Much of this may sound like basic cultural sociology—and fair enough. Marx makes no outsize claims to originality. He borrows eclectically from the social sciences and, less often, the humanities. A common distinction sorts authors and theories into two categories, splitters and lumpers, defined by whether they emphasize nuances or similarities. With their taxonomy of at least 164 definitions of culture, Kroeber and Kluckhohn offer a clear case of splitters at work. Marx assembles insights from Pierre Bourdieu, Tom Wolfe, Vance Packard, Michèle Lamont and Max Weber, with side visits to the films of John Waters and The Official Preppy Handbook—kneading them all into a lump, albeit a well-edited one.

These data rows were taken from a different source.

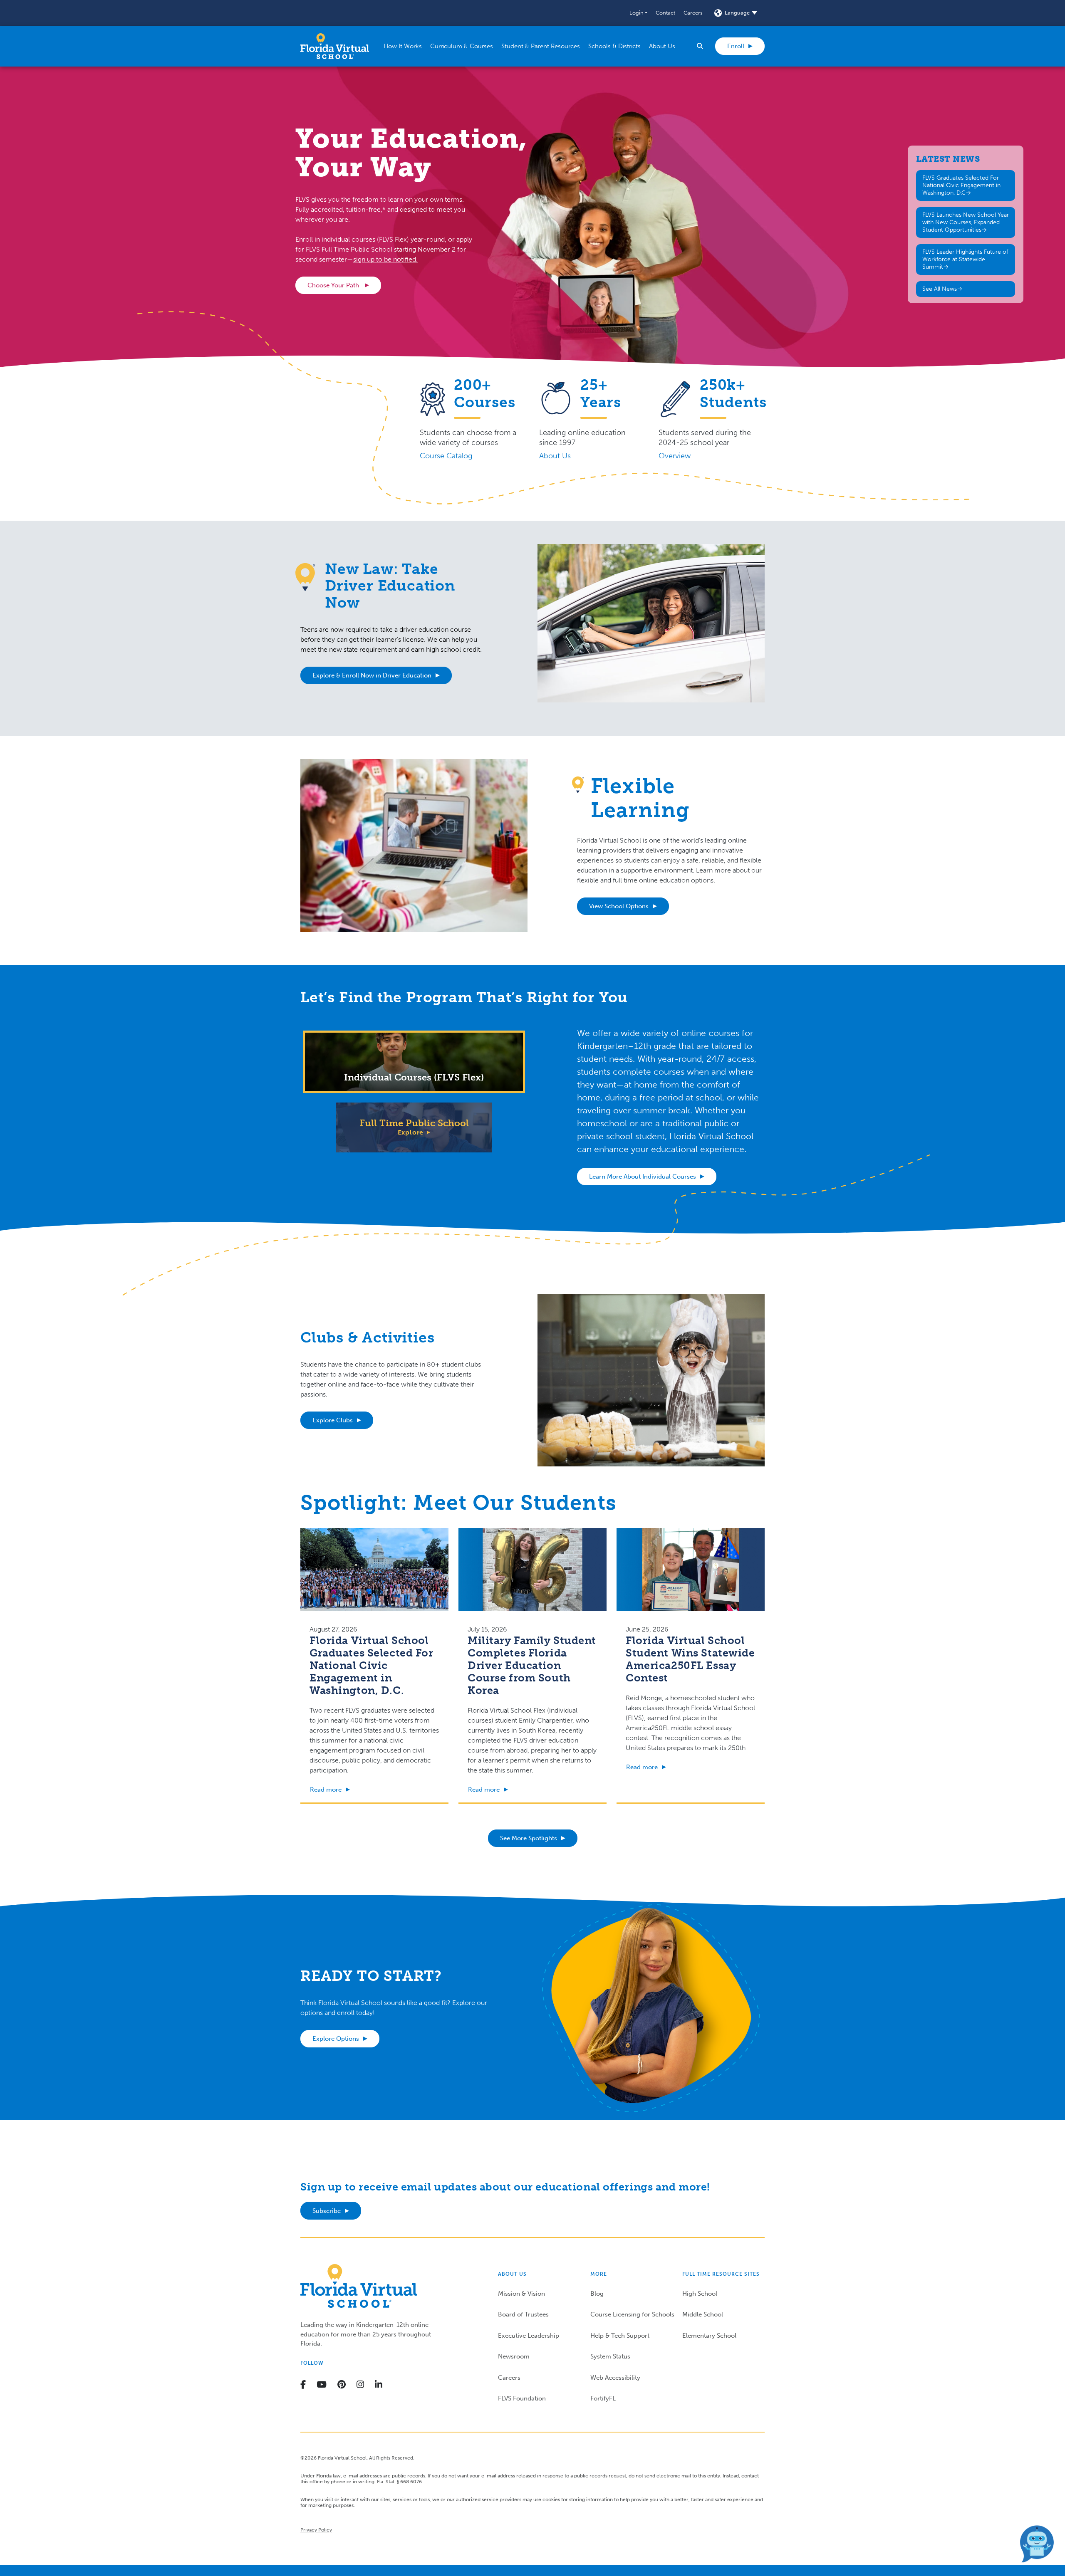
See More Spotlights (528, 1838)
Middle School (702, 2314)
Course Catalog (446, 455)
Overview (675, 455)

He has an eye for concrete examples (making more vivid the arguments sketched here so broadly) and a knack for apt quotation. In citing the anthropologist Clifford Geertz’s analysis of culture as “a set of control mechanisms—plans, recipes, rules, instructions—for the governing of behavior,” he provides a key to his project as a whole: the understanding of culture as a process of bringing the passions, whether for glory or revenge, into some kind of order.
What’s missing is any sense that creativity might be driven by other needs.

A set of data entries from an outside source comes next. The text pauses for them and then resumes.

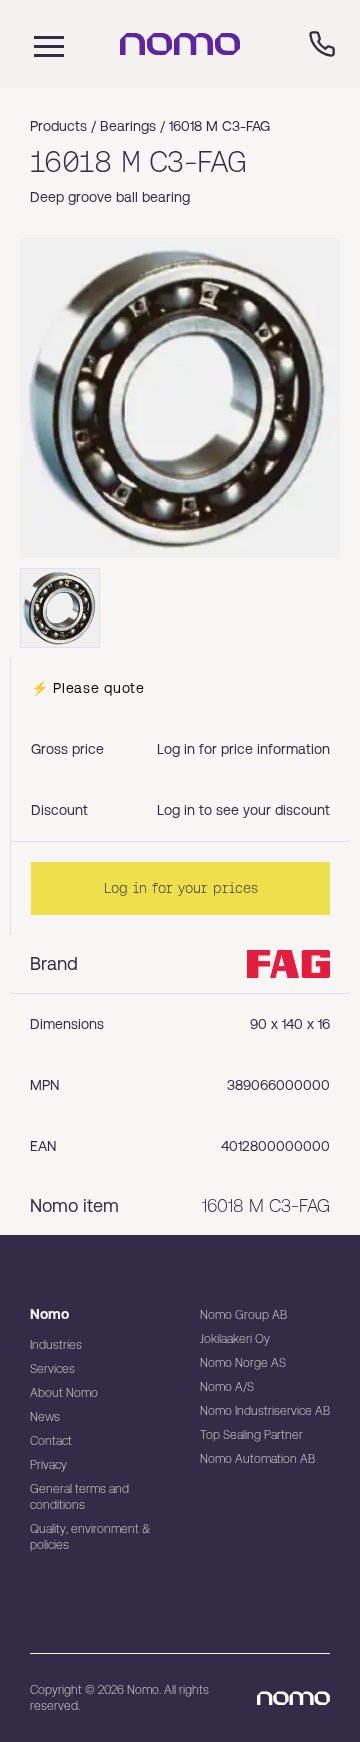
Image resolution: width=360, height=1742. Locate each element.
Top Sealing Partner (251, 1435)
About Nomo (64, 1393)
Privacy (48, 1465)
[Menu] (44, 44)
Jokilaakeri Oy (235, 1339)
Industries (56, 1345)
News (45, 1417)
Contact (51, 1441)
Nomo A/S (227, 1387)
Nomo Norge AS (243, 1363)
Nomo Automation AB (257, 1459)
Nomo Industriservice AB (265, 1411)
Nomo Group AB (243, 1315)
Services (52, 1369)
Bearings (128, 126)
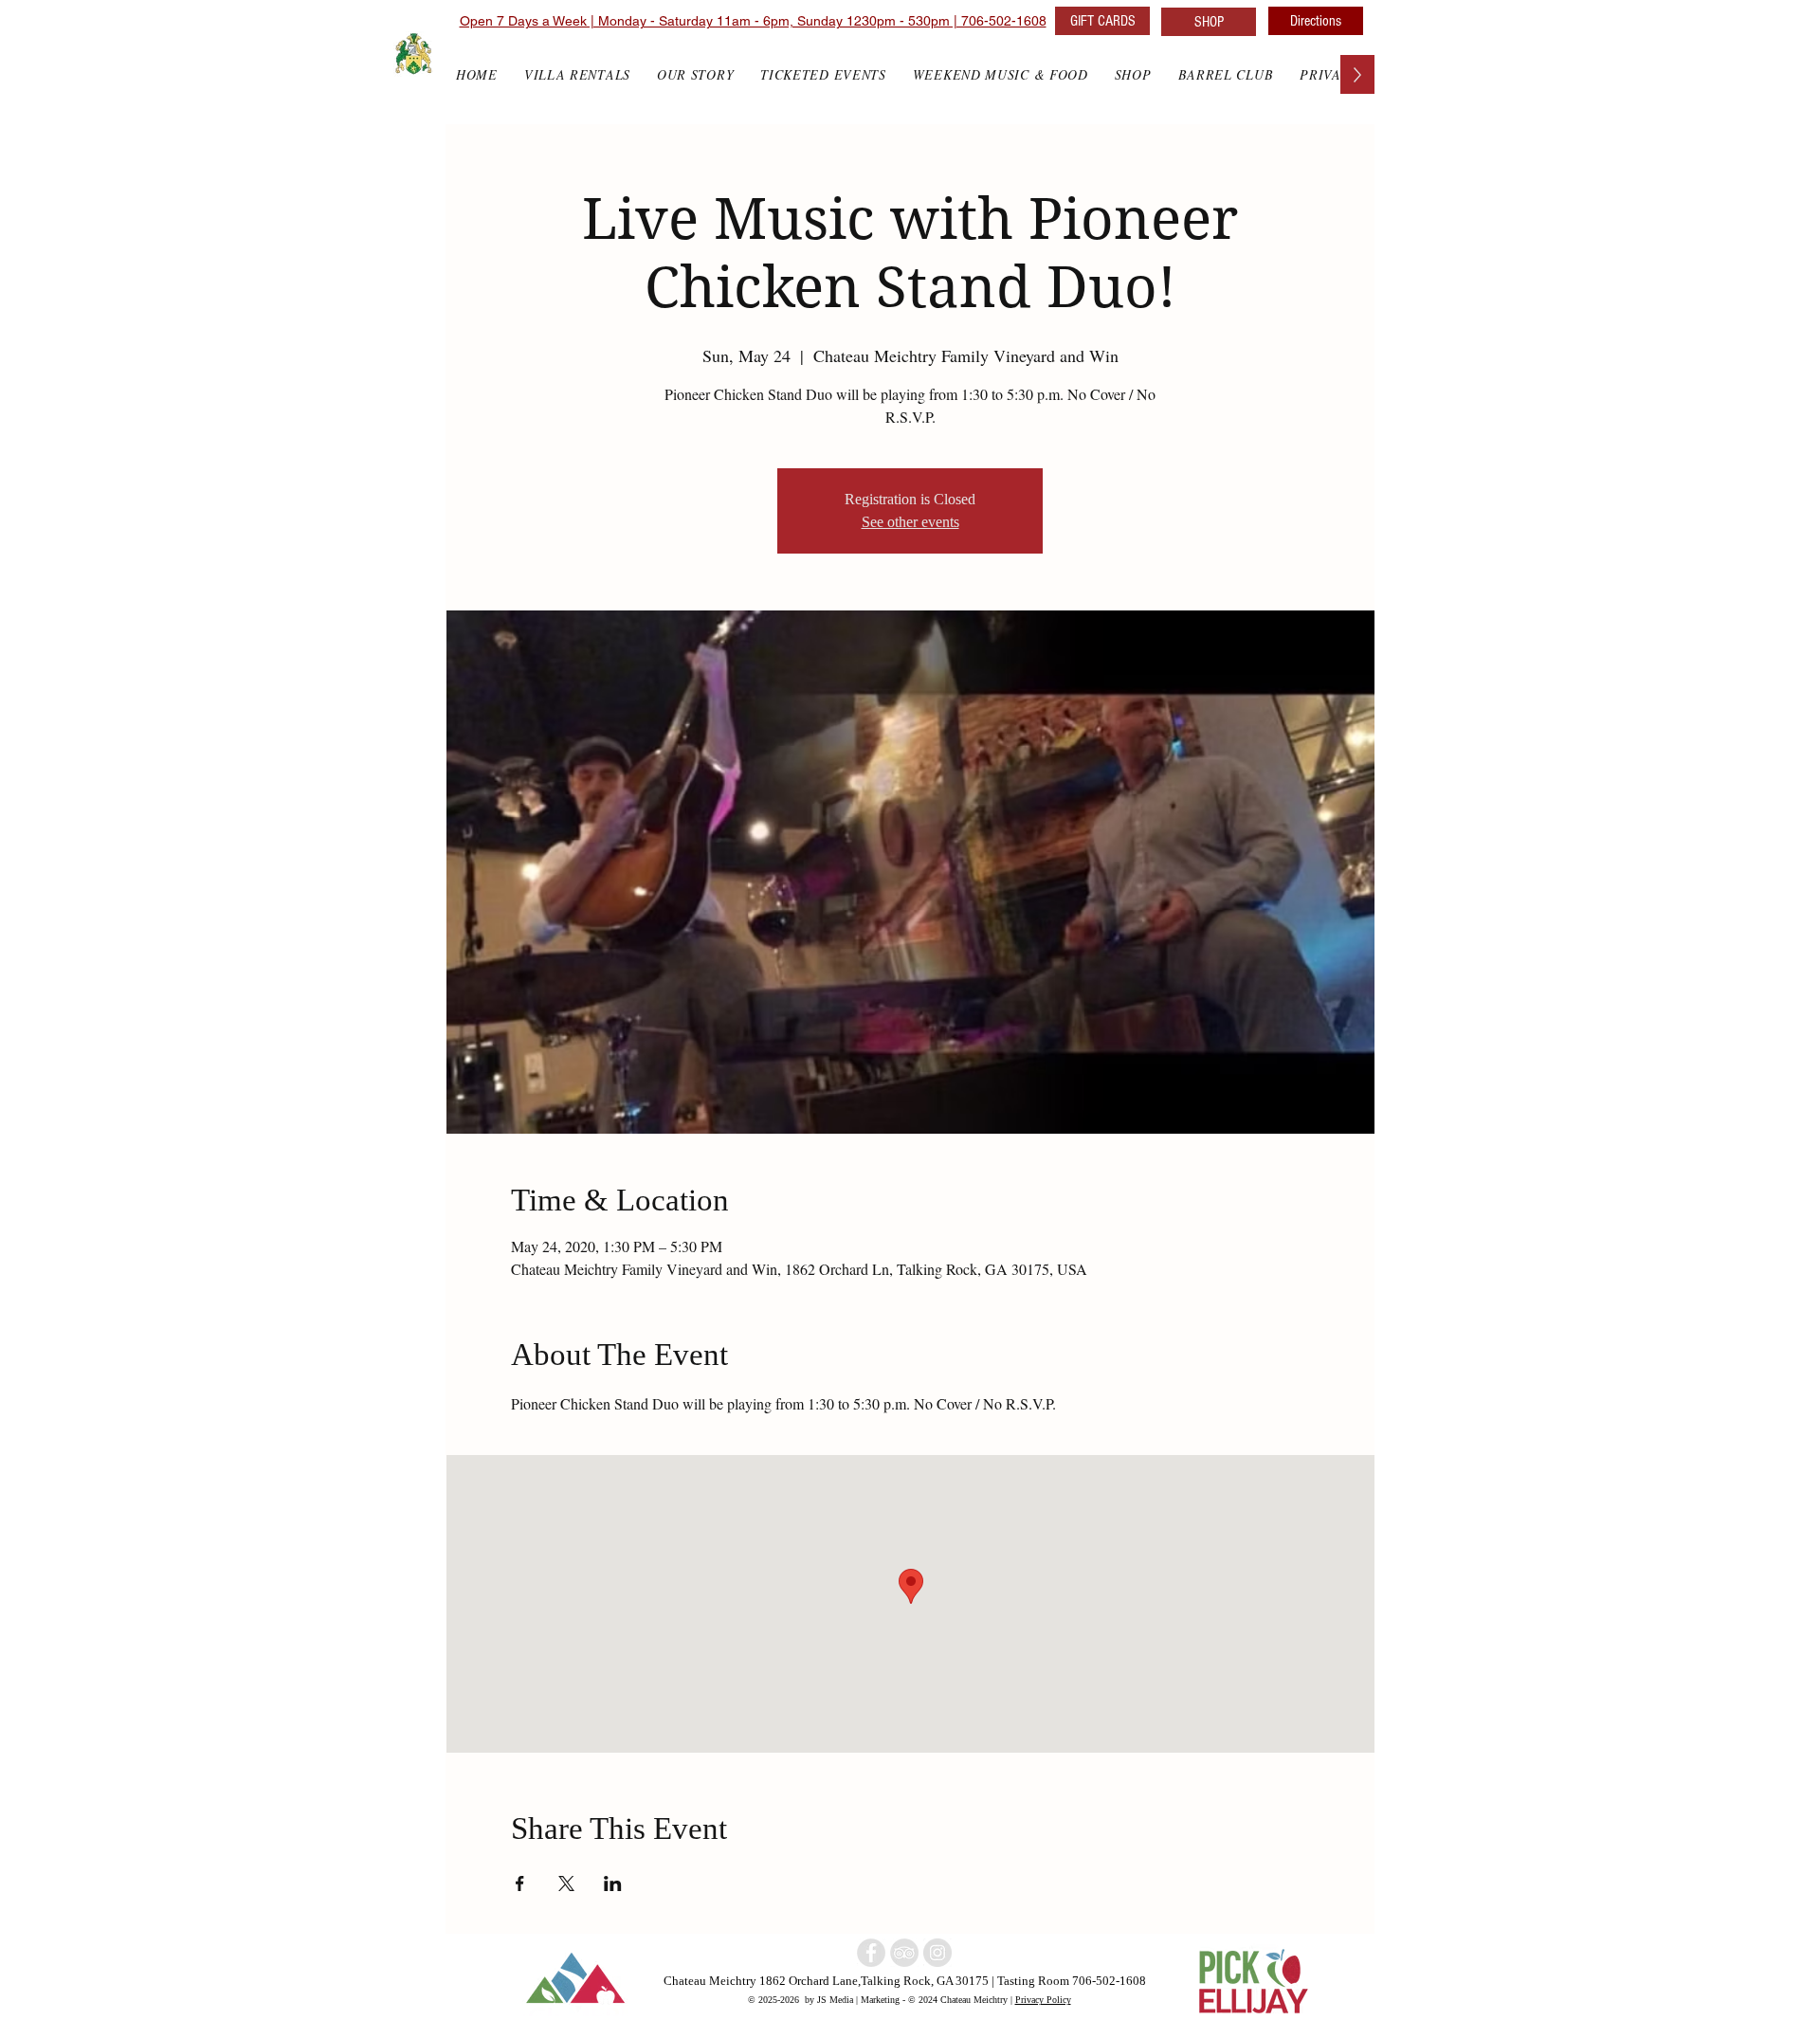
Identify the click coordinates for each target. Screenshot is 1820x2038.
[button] (1133, 74)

“The fast, hard, and exciting changes of the twentieth century,” Marx writes, “relied on humans frequently switching to new conventions, which they did in pursuit of status value.” That is one way of looking at it. T. S. Eliot’s “The Waste Land” (published 100 years ago this year) was certainly among “the fast, hard, and exciting changes of the twentieth century,” and if someone maintains that its publication yielded not just tremendous prestige for the poet but a line of status-value credit for its admirers—well, that would be pointless to deny. But as an insight into the poem, this contribution is less than zero.
Reducing the complexity of Eliot’s language to its effect of excluding most readers disregards its significance as a response to another of “the fast, hard, and exciting changes of the twentieth century,” namely the First World War. The poet ended up with the Nobel Prize but had other things on his mind. Status and Culture is stimulating and wide-ranging, but the blinkers on its perspective are much too narrow.